------ Texto elegido

Y, en efecto, que la verdadera naturaleza humana se encuentra en nuestra parte noética, lo refiere Platón muy bien en su conocida imagen del carro alado. Como es sabido, en su diálogo Fedro, describe el origen del descenso de las almas hasta los cuerpos a la manera de una alegoría. En un momento del ciclo vital, las almas están próximas al mundo de las Ideas (o Esencias o Formas de todo lo que existe), pero para volver periódicamente a gozar de su contemplación, las almas requieren de un gran esfuerzo, todo un trabajo interior de autoconocimiento, con las dificultades que podemos sentir ya en nuestra propia vida cotidiana y sus cuitas. Según esta alegoría, el alma aparece representada por un carro tirado por dos caballos (psyché) y conducido por un auriga (nous). Uno de los caballos es blanco, encarna la función irascible del alma (la voluntad, el valor, la capacidad de trabajo y esfuerzo), y tiende a elevarse hacia las Ideas. El otro es negro y tira hacia abajo, hacia lo sensible y terrenal (los placeres inmediatos y a corto plazo, lo que me gusta y me retiene sin poder avanzar), representaría el alma concupiscible. El cochero, la parte racional (consciente y autoconsciente, nous), sería el que tendría la función de conducir ordenadamente a los dos caballos para que sigan una trayectoria ascendente, en la dirección del mundo de las Ideas, hacia la verdad, el bien y la belleza.

------------
------ Entradas disponibles

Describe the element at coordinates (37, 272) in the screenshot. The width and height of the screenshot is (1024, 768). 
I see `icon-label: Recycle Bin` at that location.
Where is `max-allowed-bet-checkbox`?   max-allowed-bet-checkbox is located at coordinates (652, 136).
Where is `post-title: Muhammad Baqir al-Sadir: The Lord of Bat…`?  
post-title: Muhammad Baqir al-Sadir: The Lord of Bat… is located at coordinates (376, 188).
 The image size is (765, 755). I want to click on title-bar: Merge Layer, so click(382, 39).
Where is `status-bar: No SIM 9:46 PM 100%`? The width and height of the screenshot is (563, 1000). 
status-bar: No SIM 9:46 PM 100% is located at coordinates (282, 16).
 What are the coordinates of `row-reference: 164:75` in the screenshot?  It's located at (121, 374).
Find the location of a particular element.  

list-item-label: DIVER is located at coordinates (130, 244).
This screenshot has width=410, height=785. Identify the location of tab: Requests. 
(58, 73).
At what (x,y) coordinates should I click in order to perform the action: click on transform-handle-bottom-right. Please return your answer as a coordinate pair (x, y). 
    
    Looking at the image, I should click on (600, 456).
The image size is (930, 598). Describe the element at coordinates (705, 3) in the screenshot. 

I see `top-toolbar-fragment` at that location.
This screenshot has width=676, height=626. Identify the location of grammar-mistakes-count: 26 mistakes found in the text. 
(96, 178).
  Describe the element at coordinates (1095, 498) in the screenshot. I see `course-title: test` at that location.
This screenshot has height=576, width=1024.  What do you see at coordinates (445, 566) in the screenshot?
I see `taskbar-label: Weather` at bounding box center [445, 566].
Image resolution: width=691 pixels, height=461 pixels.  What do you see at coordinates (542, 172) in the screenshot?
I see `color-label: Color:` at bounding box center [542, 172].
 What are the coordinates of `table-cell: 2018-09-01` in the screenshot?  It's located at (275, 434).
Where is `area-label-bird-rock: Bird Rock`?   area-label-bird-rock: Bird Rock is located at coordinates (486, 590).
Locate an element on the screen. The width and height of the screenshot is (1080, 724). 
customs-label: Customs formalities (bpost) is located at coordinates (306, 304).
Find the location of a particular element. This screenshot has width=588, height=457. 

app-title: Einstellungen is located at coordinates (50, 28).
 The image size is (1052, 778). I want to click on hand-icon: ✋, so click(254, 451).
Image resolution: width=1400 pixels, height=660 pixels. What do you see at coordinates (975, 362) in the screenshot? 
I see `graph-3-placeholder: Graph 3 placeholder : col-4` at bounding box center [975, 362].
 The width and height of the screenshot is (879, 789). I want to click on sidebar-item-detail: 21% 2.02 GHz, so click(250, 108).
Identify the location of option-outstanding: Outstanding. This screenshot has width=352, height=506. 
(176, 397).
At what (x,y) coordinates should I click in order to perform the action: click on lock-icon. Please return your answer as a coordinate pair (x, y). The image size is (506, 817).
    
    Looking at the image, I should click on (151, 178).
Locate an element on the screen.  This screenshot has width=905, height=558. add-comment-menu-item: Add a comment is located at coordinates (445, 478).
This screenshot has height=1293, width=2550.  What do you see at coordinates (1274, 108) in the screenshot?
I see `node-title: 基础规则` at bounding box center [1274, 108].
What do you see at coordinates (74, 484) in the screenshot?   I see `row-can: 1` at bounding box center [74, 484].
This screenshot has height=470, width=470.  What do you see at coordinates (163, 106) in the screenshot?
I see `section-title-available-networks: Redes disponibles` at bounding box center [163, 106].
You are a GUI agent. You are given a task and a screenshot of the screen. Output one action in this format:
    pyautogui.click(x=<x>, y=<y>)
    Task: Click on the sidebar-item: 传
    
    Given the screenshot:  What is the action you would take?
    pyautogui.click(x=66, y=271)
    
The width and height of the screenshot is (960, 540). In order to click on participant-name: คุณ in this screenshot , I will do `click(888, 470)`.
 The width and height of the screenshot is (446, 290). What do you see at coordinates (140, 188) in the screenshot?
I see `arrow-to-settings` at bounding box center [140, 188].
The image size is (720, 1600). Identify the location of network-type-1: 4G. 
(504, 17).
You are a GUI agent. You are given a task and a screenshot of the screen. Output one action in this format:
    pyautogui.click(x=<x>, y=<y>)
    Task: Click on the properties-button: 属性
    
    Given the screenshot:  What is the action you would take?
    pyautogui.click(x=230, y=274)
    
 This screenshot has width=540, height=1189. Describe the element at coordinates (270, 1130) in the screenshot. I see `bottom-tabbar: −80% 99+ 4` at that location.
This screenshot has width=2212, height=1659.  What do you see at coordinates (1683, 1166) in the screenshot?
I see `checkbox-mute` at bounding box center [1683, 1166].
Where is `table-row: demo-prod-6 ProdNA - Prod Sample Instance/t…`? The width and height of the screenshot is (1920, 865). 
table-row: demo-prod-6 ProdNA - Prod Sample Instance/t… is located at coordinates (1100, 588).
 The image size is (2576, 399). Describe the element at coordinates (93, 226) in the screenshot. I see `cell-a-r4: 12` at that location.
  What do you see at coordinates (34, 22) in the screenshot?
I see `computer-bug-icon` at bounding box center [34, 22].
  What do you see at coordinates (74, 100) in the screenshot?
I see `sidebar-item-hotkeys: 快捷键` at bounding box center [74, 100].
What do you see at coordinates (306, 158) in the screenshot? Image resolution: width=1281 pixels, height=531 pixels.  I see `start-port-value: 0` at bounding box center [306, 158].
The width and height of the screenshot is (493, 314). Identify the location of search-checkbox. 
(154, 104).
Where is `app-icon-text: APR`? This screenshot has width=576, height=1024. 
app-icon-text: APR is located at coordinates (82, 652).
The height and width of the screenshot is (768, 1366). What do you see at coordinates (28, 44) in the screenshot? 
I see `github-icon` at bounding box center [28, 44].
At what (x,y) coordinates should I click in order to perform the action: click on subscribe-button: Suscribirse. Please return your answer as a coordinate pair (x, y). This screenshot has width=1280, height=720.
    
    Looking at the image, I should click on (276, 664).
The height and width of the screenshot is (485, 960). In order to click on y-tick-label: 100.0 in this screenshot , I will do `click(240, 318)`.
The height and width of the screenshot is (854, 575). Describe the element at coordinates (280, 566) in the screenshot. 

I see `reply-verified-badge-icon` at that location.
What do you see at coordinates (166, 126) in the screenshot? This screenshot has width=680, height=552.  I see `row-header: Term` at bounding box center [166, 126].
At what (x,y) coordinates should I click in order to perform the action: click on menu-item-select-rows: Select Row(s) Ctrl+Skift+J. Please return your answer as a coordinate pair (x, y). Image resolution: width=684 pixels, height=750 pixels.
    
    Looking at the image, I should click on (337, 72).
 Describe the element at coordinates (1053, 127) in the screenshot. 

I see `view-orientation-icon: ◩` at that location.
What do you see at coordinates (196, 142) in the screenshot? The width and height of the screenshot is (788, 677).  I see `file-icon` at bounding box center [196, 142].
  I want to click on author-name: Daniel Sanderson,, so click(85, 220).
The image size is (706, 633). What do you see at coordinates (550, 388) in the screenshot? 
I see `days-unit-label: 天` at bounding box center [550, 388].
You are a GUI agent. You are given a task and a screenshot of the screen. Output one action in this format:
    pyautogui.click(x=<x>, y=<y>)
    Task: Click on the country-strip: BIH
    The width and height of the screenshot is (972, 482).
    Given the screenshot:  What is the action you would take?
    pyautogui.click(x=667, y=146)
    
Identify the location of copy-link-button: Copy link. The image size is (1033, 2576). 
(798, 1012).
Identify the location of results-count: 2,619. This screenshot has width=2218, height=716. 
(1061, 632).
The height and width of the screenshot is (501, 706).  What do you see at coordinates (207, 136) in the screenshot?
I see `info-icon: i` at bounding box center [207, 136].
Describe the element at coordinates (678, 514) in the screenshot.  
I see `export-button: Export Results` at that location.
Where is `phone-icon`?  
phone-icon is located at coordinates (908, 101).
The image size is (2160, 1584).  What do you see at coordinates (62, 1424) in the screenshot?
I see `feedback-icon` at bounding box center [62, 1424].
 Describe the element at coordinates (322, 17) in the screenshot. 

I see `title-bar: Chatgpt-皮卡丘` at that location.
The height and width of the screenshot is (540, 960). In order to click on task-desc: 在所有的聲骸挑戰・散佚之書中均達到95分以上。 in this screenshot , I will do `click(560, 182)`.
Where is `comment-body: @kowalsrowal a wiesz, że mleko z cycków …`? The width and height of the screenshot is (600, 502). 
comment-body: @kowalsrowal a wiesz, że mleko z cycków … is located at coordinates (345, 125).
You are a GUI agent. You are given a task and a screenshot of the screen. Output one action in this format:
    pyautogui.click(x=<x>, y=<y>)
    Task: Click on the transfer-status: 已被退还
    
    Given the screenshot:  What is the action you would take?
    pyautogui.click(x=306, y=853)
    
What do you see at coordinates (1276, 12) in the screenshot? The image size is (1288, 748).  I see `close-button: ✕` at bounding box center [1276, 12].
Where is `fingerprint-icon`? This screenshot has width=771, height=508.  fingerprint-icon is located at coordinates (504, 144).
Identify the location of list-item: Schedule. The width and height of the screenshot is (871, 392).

------------

■ Qué se pide
Contesta estas preguntas con lo que dice el texto sobre el carro alado:
(a) ¿En qué diálogo de Platón aparece esta alegoría?
(b) ¿De qué color es el caballo que tiende a elevarse hacia las Ideas?
(c) ¿Qué parte del alma representa el cochero?
Responde usando solo el texto, sin fijarte en el listado.

■ Resultado del ejercicio
(a) En el Fedro.
(b) Es blanco.
(c) La parte racional, consciente y autoconsciente (nous).